● TASK GOAL
Only the lines that hold "icon" should be in the answer, each copied from the data below.

### DATA LISTING

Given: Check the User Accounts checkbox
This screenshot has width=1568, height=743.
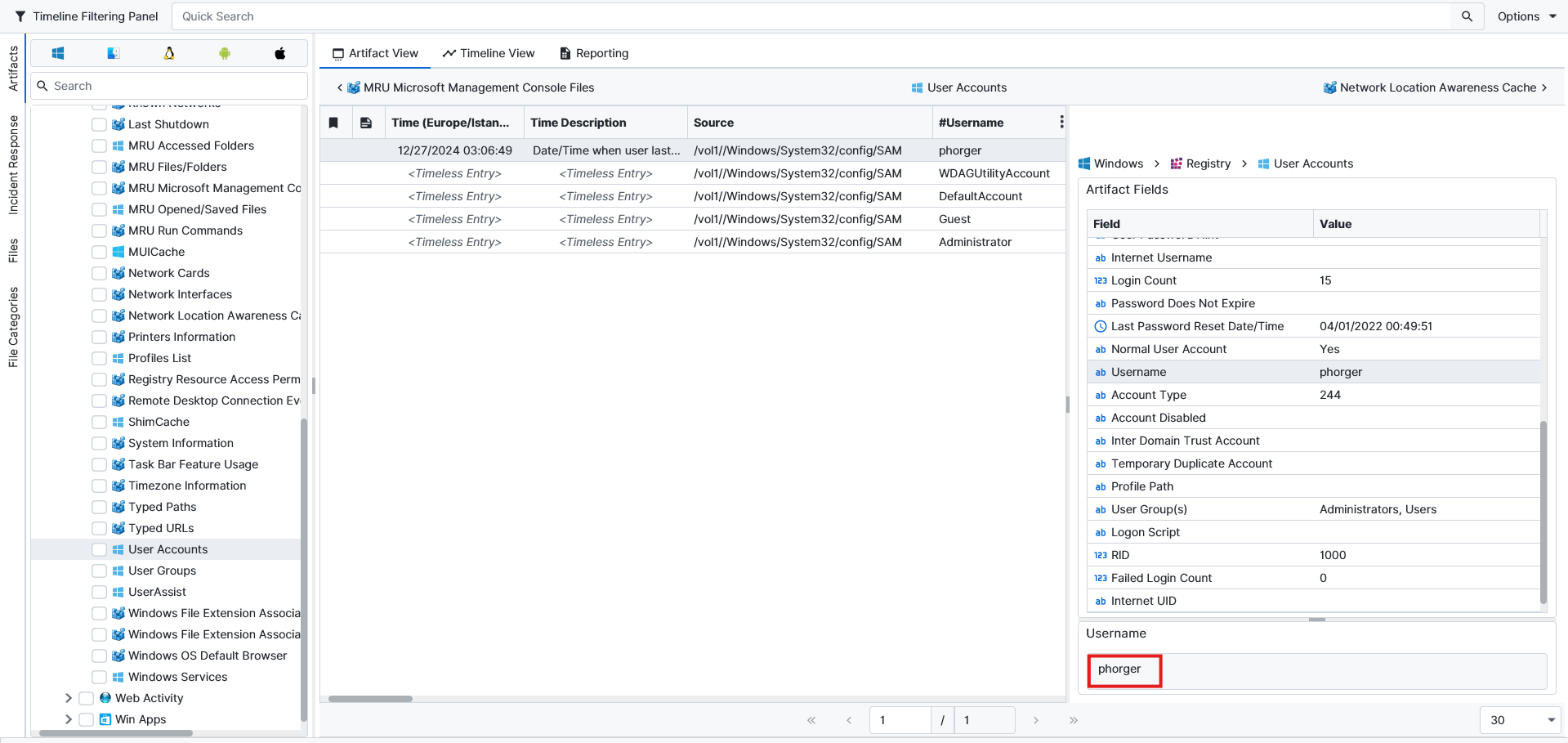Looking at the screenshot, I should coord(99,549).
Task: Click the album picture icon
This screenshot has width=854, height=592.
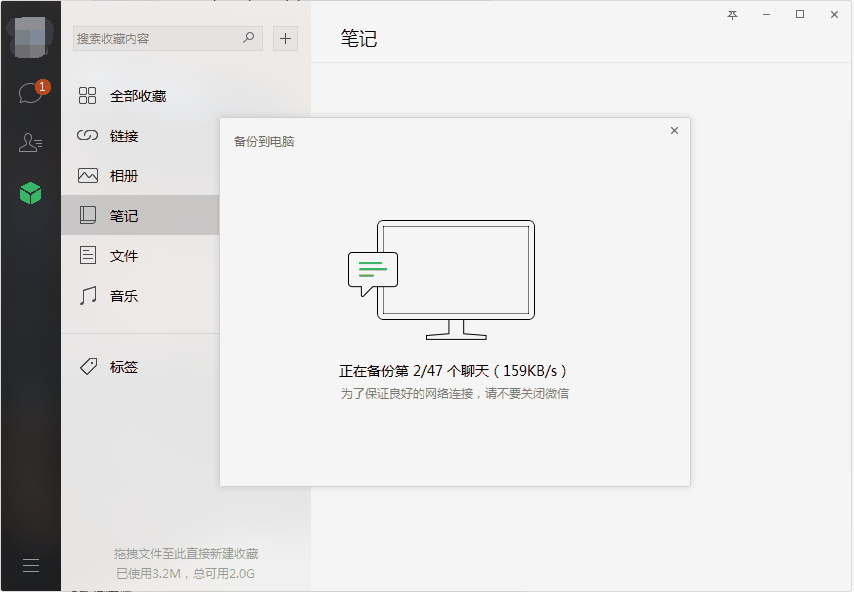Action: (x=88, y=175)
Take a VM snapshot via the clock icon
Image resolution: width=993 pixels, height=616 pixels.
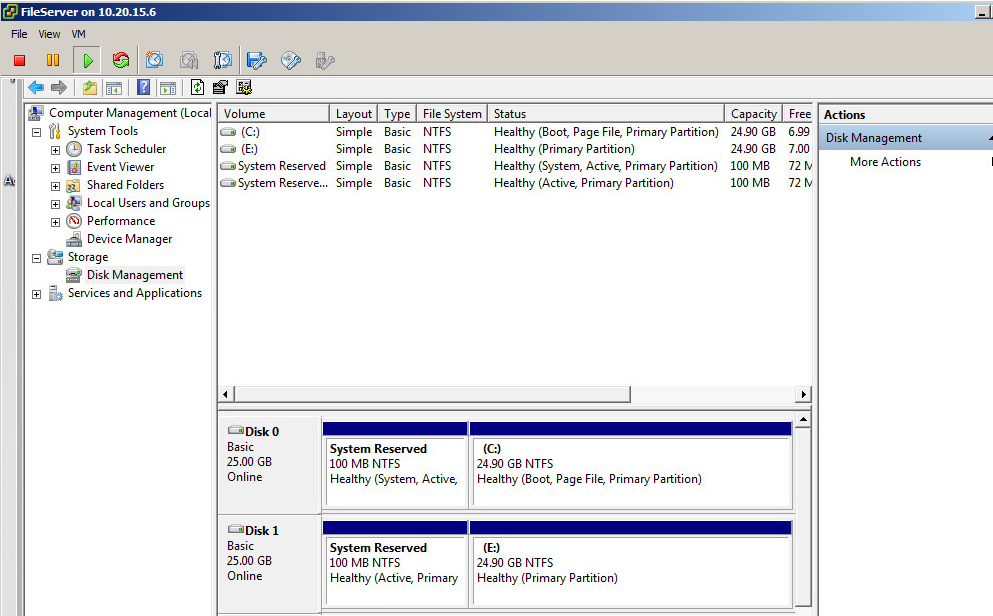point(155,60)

######

● WRITTEN SOLUTION
Task: Click the album picture icon
Take a VM snapshot via the clock icon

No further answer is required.